Anisotropic magnetic and superconducting properties of aligned weak-ferromagnetic superconductor RuSr$_2$RCu$_2$O$_8$ (R = rare earths)

TL;DR

This study investigates the anisotropic magnetic and superconducting properties of aligned microcrystalline powders of RuSr2RCu2O8 (R = Pr, Nd, Sm, Eu, Gd, Gd0.5Dy0.5) using powder alignment techniques, revealing weak anisotropy and intragrain superconducting behavior.

Contribution

It demonstrates the use of powder alignment methods to analyze anisotropic properties of RuSr2RCu2O8, highlighting the effects of rare earth elements and grain size on magnetic and superconducting behavior.

Findings

Weak magnetic anisotropy observed in susceptibility measurements.

Superconducting intragrain shielding signal is weaker than bulk due to small grain size.
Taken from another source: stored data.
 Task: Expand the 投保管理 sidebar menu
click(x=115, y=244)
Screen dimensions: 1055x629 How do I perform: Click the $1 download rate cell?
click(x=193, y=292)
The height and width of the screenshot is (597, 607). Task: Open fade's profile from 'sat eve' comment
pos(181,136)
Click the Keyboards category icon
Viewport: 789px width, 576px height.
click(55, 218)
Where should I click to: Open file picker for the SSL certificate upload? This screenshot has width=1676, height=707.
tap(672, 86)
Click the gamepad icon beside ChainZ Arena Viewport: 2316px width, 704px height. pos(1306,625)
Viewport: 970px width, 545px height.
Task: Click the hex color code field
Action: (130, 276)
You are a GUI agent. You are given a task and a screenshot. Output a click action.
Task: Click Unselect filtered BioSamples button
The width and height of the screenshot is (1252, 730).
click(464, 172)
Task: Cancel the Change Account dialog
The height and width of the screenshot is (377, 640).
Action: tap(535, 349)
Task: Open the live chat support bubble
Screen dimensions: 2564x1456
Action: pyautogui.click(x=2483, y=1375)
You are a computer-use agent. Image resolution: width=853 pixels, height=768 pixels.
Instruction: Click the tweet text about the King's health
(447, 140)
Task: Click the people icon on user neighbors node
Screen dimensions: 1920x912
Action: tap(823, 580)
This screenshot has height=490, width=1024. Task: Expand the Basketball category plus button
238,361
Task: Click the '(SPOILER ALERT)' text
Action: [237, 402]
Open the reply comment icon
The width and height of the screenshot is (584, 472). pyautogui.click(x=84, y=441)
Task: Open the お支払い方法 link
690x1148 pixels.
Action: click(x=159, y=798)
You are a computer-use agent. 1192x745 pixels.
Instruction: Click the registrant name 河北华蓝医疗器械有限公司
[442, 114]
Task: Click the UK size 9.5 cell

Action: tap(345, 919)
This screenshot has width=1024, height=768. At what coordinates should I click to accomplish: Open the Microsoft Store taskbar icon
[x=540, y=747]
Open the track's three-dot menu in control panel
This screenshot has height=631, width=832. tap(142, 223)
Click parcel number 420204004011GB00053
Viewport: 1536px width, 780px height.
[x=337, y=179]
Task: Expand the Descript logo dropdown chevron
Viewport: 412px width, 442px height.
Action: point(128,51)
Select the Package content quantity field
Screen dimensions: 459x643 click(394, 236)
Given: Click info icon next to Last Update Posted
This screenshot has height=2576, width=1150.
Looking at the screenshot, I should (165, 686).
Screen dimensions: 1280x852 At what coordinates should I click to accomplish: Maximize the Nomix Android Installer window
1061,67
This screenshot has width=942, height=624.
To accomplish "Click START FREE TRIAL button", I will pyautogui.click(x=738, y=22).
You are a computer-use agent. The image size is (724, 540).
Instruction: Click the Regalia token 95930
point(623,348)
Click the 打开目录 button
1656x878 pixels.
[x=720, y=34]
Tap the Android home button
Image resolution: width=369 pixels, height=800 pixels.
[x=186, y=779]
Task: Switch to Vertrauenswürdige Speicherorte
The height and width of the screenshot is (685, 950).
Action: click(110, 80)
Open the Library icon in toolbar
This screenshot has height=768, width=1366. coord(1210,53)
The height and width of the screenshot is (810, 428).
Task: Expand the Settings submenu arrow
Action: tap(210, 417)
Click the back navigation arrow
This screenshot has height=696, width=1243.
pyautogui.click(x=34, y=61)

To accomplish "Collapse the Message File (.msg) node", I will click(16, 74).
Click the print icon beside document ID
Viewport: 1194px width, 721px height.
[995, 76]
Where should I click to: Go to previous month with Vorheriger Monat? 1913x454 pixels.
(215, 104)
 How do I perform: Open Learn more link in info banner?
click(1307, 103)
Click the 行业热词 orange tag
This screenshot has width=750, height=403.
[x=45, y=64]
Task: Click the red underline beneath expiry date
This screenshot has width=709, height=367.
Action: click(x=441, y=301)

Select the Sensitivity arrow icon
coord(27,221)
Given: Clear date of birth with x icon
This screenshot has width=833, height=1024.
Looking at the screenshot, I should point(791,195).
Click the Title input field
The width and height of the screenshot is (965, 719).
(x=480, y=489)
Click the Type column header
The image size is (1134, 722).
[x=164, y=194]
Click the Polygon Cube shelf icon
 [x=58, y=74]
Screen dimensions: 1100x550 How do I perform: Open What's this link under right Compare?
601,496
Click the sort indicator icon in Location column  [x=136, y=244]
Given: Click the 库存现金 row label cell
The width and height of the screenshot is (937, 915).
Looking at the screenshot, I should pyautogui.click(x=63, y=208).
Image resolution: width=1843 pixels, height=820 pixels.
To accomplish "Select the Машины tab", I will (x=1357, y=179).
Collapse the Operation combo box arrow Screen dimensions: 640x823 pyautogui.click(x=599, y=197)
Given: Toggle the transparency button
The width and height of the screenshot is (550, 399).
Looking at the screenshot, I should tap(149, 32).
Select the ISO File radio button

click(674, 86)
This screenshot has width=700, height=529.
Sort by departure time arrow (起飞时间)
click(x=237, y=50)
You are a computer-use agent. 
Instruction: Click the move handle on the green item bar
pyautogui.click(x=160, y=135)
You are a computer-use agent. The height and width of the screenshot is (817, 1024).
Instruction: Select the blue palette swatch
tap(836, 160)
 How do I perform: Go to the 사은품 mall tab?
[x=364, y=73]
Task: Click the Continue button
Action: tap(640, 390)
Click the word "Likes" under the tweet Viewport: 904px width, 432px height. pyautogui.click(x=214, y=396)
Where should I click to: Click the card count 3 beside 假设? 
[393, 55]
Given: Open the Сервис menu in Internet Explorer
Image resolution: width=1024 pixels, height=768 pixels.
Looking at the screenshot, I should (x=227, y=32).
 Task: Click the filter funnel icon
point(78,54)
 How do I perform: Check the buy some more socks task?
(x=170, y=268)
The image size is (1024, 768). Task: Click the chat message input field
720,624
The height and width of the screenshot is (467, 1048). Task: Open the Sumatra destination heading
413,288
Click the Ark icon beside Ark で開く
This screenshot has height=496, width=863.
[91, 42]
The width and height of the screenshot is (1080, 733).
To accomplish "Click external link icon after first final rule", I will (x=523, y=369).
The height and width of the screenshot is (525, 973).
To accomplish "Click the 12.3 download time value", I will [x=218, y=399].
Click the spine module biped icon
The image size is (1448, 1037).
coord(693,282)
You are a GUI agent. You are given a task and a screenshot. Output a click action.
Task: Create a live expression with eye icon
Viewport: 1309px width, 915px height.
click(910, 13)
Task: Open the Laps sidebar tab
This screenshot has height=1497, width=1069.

Crossover in susceptibility anisotropy occurs below 190 K.

Abstract

The powder alignment method is used to investigate the anisotropic physical properties of the weak-ferromagnetic superconductor system RuSr2RCu2O8 (R = Pr, Nd, Sm, Eu, Gd, Gd0.5Dy0.5). The RuSr2GdCu2O8 cuprate is a weak-ferromagnetic superconductor with a magnetic ordering of Ru moments at TN(Ru) = 131 K, a superconducting transition in the CuO2 layers at Tc = 56 K, and a low temperature Gd antiferromagnetic ordering at TN(Gd) = 2.5 K. Due to weak magnetic anisotropy of this tetragonal system, highly c-axis aligned microcrystalline powder (diameter ~ 1-10 $\mu$m) in epoxy can be obtained only for R = Eu and Gd through the field-rotation powder alignment method where c-axis is perpendicular to the aligned magnetic field Ba = 0.9 T and parallel to the rotation axis. For smaller rare earth compound R = Gd0.5Dy0.5, powder alignment can be achieved using the simple field powder alignment method where c-axis is partially aligned along the aligned magnetic field. The anisotropic temperature dependence of magnetic susceptibility for the c-axis aligned powders exhibit weak anisotropy with $\chi_{c} > \chi_{ab}$ at room temperature due to anisotropic rare earth, Eu and Gd, contribution and crossover to $\chi_{c} < \chi_{ab}$ below 190 K where strong Ru anisotropic short-range exchange interaction overtakes the rare earth contribution. Anisotropic diamagnetic superconducting intragrain shielding signal of aligned microcrystalline RuSr2GdCu2O8 powder-in-epoxy below vortex lattice melting temperature at 39 K in 1-G field is much weaker than the intergrain polycrystalline bulk sample signal due to the small grain size (d ~ 1-10 $\mu$m), long penetration depth ($\lambda_{ab}$ ~ 0.55 $\mu$m, $\lambda_{c}$ ~ 0.66 $\mu$m) and the two-dimensional (2D) character of CuO2 layers.